The family’s drinking water is stored in a row of 11 wide-necked, plastic pitchers in a bedroom. The containers are filled every 10 days, after the public supplies are turned on. A single steel cup is used to ladle out water for cooking or drinking.

“Any water that is collected, carried home and then stored in the house is very vulnerable to contamination because it gets handled so much,” said Brocklehurst, the water and sanitation consultant. While water at the pump might be fine, what’s consumed in the home might be contaminated, she said.

Water Access

India has spent more than 1.56 trillion rupees ($28 billion) on water supply and sanitation projects over the past 60 years. Still, infrastructure has struggled to keep pace with the demands of a growing population, and most Indians do not have access to reliable, piped water in their homes.

In 57 percent of homes, one family member — usually a woman or young girl– walks at least 500 meters (0.3 miles) daily to fetch water from a communal tap or hand-pump.

Water from communal taps in even India’s biggest cities carries health risks. Eighteen percent of samples tested at more than 600 sites in New Delhi were tainted by E. coli, Salmonella, or other disease-causing bacteria found in human excreta, according to a 2011 survey by the capital’s government. Two of 50 samples contained bacteria resistant to all commonly used antibiotics, a study published in the Lancet in 2011 found.

Polio Vaccine

The gastrointestinal damage caused by contaminated water could also explain why some vaccines fail to work in children in developing countries, according to Myron Levine, director of the Center for Vaccine Development at the University of Maryland. Since the 1960s, there have been more than a dozen reports of polio, rotavirus, and cholera vaccines failing in patients in India, BrazilPeruBangladesh and other countries where sanitation lapses have been reported.

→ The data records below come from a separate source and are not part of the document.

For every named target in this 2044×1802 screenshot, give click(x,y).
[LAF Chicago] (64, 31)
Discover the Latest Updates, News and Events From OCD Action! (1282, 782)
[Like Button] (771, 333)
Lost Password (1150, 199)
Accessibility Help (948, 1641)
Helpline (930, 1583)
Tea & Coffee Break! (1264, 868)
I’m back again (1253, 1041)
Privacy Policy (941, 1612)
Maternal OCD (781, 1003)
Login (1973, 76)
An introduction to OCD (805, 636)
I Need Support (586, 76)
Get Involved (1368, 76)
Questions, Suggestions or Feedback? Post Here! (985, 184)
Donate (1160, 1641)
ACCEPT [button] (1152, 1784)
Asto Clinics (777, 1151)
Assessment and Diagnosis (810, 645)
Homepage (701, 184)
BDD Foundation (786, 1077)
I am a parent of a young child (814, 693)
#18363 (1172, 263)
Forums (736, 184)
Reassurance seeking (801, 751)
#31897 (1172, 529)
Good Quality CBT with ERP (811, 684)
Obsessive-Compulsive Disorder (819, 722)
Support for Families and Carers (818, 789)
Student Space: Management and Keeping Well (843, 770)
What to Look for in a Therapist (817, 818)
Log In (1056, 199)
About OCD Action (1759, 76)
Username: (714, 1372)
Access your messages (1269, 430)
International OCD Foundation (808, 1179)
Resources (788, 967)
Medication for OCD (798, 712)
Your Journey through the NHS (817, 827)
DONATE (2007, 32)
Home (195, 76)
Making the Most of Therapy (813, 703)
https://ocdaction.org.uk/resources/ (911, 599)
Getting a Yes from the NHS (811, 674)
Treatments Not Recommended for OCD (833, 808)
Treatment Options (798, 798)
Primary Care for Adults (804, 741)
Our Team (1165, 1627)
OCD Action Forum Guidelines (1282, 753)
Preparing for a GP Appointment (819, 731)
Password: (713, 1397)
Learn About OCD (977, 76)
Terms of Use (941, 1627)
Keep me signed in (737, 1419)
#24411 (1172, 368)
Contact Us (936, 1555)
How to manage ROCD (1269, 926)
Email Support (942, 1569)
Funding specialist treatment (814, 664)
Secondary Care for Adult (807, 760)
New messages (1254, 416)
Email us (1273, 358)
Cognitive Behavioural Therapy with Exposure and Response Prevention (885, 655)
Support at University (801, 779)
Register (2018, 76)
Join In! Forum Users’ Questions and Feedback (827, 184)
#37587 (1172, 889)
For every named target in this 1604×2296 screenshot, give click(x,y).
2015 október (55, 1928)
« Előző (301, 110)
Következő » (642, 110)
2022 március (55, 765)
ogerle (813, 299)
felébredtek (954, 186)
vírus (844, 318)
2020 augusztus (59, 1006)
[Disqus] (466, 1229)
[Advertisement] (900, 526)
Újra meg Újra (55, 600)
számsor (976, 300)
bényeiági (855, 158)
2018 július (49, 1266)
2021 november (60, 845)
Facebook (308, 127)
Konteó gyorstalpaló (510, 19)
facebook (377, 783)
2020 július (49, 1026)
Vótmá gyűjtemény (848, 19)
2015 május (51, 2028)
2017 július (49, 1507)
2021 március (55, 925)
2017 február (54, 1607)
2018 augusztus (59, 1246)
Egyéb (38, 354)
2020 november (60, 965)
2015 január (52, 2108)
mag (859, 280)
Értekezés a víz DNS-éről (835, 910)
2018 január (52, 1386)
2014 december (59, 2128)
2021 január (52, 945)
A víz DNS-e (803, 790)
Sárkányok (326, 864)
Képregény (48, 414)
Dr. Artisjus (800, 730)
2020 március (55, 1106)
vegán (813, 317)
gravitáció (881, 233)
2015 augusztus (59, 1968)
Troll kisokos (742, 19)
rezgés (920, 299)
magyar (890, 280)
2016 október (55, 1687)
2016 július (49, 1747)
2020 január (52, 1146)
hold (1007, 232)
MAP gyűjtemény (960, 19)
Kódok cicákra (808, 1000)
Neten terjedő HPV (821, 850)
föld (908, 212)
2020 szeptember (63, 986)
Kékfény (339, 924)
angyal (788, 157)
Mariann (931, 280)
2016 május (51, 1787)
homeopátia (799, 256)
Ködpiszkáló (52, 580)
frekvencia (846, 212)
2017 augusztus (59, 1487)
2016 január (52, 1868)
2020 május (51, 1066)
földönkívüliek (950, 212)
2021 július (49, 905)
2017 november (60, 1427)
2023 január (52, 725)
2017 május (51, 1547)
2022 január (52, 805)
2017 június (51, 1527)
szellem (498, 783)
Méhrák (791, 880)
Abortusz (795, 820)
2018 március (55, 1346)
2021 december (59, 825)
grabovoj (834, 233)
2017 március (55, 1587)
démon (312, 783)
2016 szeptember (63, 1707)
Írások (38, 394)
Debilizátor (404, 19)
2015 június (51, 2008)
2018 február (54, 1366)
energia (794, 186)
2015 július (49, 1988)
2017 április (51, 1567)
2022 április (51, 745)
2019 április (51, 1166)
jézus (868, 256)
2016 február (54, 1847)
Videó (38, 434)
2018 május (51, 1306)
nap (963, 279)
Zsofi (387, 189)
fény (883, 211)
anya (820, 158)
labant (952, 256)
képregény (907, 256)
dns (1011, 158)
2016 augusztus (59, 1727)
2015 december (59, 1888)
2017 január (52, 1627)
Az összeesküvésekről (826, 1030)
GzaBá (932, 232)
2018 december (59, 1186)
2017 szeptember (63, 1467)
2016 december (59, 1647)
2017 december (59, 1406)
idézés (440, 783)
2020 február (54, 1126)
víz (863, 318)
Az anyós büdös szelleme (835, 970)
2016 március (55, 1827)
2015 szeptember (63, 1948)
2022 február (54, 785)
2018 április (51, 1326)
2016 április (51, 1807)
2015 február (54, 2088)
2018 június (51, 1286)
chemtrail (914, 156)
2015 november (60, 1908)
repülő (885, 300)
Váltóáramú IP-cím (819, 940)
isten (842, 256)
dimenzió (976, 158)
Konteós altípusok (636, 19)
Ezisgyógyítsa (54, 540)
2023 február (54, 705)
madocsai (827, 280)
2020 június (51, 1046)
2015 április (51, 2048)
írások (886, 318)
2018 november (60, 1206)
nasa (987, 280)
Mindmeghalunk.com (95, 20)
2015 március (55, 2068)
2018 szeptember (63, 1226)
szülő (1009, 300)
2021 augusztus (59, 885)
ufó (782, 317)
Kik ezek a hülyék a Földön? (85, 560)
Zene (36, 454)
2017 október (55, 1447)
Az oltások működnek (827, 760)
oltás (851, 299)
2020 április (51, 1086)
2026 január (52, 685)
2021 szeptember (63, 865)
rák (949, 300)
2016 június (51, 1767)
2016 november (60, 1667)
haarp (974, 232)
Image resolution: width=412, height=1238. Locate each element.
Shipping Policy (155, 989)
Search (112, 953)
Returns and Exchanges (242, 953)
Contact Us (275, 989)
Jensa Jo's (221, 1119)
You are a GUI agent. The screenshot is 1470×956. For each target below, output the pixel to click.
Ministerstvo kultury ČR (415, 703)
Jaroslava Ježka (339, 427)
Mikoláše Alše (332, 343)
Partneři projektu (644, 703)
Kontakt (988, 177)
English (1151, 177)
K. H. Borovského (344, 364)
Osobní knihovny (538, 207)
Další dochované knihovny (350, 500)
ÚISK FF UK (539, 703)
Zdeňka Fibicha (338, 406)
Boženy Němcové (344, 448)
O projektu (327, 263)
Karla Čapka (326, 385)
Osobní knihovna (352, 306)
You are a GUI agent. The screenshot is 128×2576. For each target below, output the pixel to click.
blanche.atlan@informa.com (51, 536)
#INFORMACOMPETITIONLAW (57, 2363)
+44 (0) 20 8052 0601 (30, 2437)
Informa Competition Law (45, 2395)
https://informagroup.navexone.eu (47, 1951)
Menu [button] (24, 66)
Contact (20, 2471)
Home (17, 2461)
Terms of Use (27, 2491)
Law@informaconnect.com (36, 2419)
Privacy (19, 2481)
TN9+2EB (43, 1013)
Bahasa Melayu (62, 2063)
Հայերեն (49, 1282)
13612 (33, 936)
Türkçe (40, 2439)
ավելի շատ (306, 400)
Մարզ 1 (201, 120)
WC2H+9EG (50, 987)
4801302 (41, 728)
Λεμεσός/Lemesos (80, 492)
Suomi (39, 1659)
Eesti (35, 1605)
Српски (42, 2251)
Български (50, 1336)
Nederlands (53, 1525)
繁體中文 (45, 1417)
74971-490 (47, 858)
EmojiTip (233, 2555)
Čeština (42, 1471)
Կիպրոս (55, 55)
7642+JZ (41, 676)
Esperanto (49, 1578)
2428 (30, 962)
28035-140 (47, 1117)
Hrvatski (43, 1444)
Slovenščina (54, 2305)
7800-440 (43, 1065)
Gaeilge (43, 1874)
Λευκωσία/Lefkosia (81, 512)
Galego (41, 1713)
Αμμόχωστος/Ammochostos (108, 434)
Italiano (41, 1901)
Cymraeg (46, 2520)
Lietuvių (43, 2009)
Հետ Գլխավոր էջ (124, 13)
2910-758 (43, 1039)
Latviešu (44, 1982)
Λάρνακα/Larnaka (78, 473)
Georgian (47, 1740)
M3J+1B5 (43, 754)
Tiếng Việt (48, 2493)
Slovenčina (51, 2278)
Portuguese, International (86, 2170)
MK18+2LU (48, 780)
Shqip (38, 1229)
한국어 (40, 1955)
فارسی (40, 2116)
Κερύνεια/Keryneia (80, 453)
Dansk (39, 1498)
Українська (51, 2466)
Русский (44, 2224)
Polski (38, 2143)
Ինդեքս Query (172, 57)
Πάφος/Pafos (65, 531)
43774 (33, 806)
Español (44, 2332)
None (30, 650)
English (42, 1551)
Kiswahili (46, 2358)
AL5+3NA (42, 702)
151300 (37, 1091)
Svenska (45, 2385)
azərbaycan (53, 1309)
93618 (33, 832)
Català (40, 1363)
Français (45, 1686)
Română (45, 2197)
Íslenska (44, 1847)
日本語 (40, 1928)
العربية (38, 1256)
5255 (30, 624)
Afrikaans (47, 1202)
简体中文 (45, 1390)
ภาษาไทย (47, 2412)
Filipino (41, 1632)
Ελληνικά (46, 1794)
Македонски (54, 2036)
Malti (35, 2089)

Vaccine failure is particularly problematic for polio, a viral scourge that continues to cripple children despite being the focus of one of the most expensive public health campaigns in history – $9 billion to date. Children in India and the rest of South Asia need more doses of the vaccine compared with their western counterparts, and the vaccine fails in a “far higher” proportion of kids, said Nicholas Grassly, an epidemiologist at Imperial College London, who has studied the efficacy of polio vaccine for the past eight years.

Gut Infections

“There is increasing evidence that oral polio vaccine failure is the result of exposure to other gut infections,” Grassly said in an interview. Places that have poor sanitation and environments that favor transmission of enteric pathogens are likely venues for vaccine failure, he said. Consequently, vaccines are less likely to protect children when administered in the rainy season or other times when diarrhea is rampant.

Oral vaccines, like the ones for polio and rotavirus, work in the intestine by training the body’s immune system to identify and kill their viral causes. In children with environmental enteropathy, the immune response is so well primed to fight gut infections that the live, but weakened virus is attacked before it has a chance to replicate in the gastrointestinal tract. Replication of the vaccine virus is an important step in generating protective antibodies.

Children in Uttar Pradesh and Bihar, the Indian states where sanitation deficiencies are among the country’s worst, need an average of 15 doses of polio vaccine, compared with 10 doses in the rest of India. Only three shots are usually needed in developed nations.

Not Enough

Back in the Aameena Mohammed’s house, Daslim has put on about 700 grams in the past six months as her mother began supplementing her diet with spinach, lentils and potatoes. Yet she is still underweight and isn’t gaining enough to claw her way out of malnutrition, according to monthly records kept by the researchers. Even after the enhanced diet, Daslim weighed 7.6 kilograms at the end of April, 3 kilograms less than what’s considered normal.

“She is maintaining her growth, but that’s not enough,” said Srujan Sharma, a physician and former project manager of the Vellore study. “She is trying to play catch-up, and repeated illnesses from the contaminated environment keep her from catching up.”